[Data items]
= = = = = = =

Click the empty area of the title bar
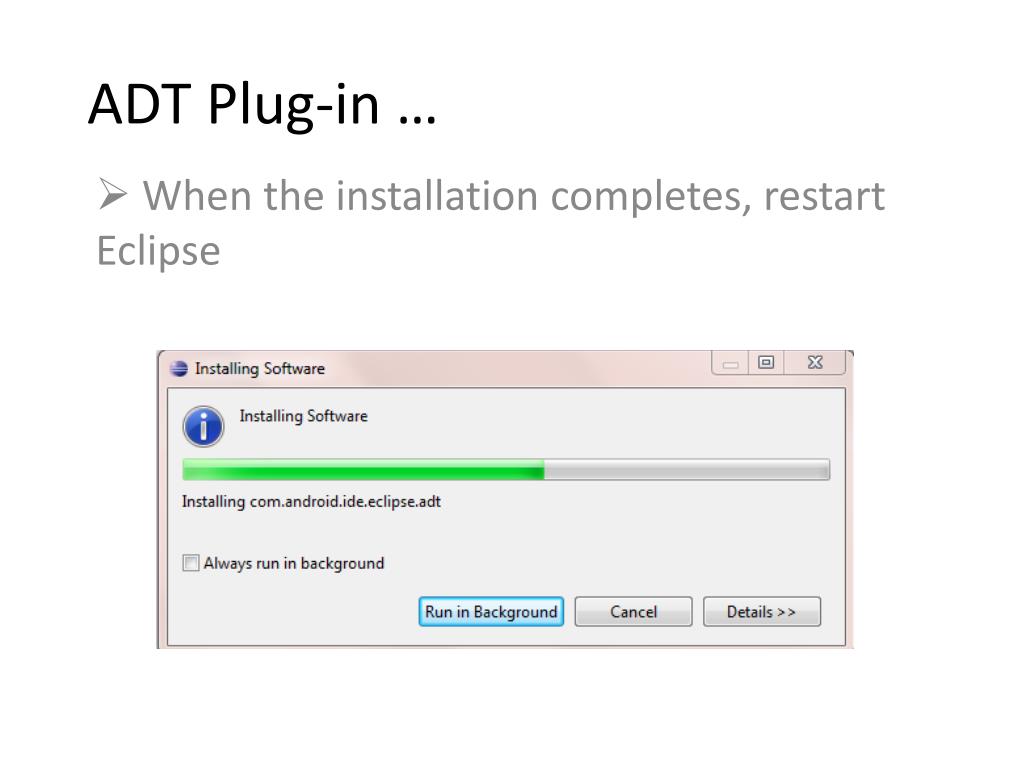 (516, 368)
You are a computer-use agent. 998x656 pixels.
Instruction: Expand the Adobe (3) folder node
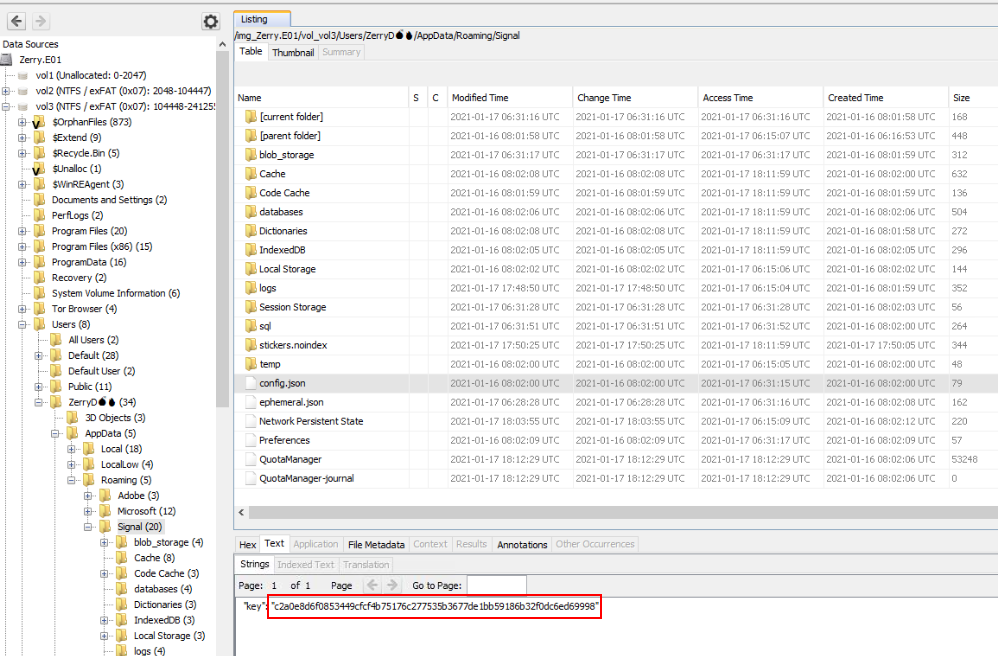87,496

= = = = = = =

**PROBLEM**: Please reproduce the records above exactly, leaving out every picture.

**WRITTEN RESPONSE**:
Click the empty area of the title bar
 (516, 368)
You are a computer-use agent. 998x656 pixels.
Instruction: Expand the Adobe (3) folder node
87,496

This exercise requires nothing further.